## start EXCERPTED PASSAGE

Friday, April 27, 2012

Are You Prepared? The New National Standards for Workplace Violence Prevention & Intervention

                                    EmploymentSource™ Newsletter April Edition 2012 Edition

Dominique Gantt, a guard for Security USA Inc., was assigned to the New Carrollton federal building in Maryland. Gantt had recently broken up with an ex-boyfriend, Gary Sheppard, and had obtained a protective order prohibiting Sheppard from contacting her anywhere, including at her job. Gantt told her supervisors about the conflict and gave them a copy of the protective order.

The company's Project Manager instructed all Security USA supervisors, including Gantt's supervisor, Sergeant Angela Claggett, to assign Gantt to an "inside" post while at work in order to protect Gantt from Sheppard should he ever violate the protective order. [i]

Challenging safety and violence risks, including those involving protective orders, threats of violence, and propensity for employee violence that goes undisciplined, cause extreme stress and disruption to a work environment.  These situations must be handled with extreme caution and strategy to avoid harm, chaos, and legal liability.  How do we design a program that effectively anticipates dangerous violent situations, prevents violent incidents, educates employees and contractors on safety policies, and effectively manages threats and actual incidents of workplace violence?

## end EXCERPTED PASSAGE

*STATED TASK 1*: According to the newsletter article on workplace violence, why were the Security USA supervisors told to assign Gantt to an "inside" post? Answer in one to three sentences.
*STATED TASK 2*:
Decide whether each statement agrees with the newsletter article on workplace violence. Answer yes or no for each, quoting the deciding words.
(a) Gantt kept the protective order to herself at work.
(b) The protective order barred Sheppard from contacting Gantt at her job.
(c) Sergeant Angela Claggett was Gantt's supervisor.
*STATED TASK 3*: From the newsletter article on workplace violence, extract the passage starting with "Are You Prepared?" and going on through "of the protective order.".
The items after the newsletter article on workplace violence can be left aside.

## start ITEMS

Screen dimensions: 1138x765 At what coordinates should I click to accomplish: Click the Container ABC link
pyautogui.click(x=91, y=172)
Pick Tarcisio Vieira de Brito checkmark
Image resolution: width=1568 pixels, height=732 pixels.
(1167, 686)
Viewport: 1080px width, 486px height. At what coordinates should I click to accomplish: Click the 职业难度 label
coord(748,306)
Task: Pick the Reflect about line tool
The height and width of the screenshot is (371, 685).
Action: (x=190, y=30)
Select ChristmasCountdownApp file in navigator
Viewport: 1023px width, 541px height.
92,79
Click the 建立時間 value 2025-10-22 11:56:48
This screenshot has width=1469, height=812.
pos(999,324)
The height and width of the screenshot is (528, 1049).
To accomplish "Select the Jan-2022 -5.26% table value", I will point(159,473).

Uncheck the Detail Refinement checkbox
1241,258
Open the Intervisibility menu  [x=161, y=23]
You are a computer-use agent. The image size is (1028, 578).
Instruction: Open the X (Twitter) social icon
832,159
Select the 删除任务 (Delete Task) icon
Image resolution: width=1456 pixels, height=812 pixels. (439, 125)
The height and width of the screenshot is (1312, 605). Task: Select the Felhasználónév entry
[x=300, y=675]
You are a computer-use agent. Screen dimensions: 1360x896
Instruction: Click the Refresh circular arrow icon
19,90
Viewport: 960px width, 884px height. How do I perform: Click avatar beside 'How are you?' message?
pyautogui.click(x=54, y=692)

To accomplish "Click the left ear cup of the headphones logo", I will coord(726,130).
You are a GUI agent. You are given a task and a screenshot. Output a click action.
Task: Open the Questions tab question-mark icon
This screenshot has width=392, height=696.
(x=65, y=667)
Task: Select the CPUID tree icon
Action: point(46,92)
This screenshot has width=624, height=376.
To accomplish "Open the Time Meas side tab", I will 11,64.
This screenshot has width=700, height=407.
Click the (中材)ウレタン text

## end ITEMS

*TASK RESULT 1*: The Project Manager gave that instruction to protect Gantt from Sheppard in case he ever violated the protective order.

*TASK RESULT 2*:
(a) No: "Gantt told her supervisors about the conflict and gave them a copy of the protective order."
(b) Yes: "prohibiting Sheppard from contacting her anywhere, including at her job"
(c) Yes: "Gantt's supervisor, Sergeant Angela Claggett"

*TASK RESULT 3*:
Are You Prepared? The New National Standards for Workplace Violence Prevention & Intervention

                                    EmploymentSource™ Newsletter April Edition 2012 Edition

Dominique Gantt, a guard for Security USA Inc., was assigned to the New Carrollton federal building in Maryland. Gantt had recently broken up with an ex-boyfriend, Gary Sheppard, and had obtained a protective order prohibiting Sheppard from contacting her anywhere, including at her job. Gantt told her supervisors about the conflict and gave them a copy of the protective order.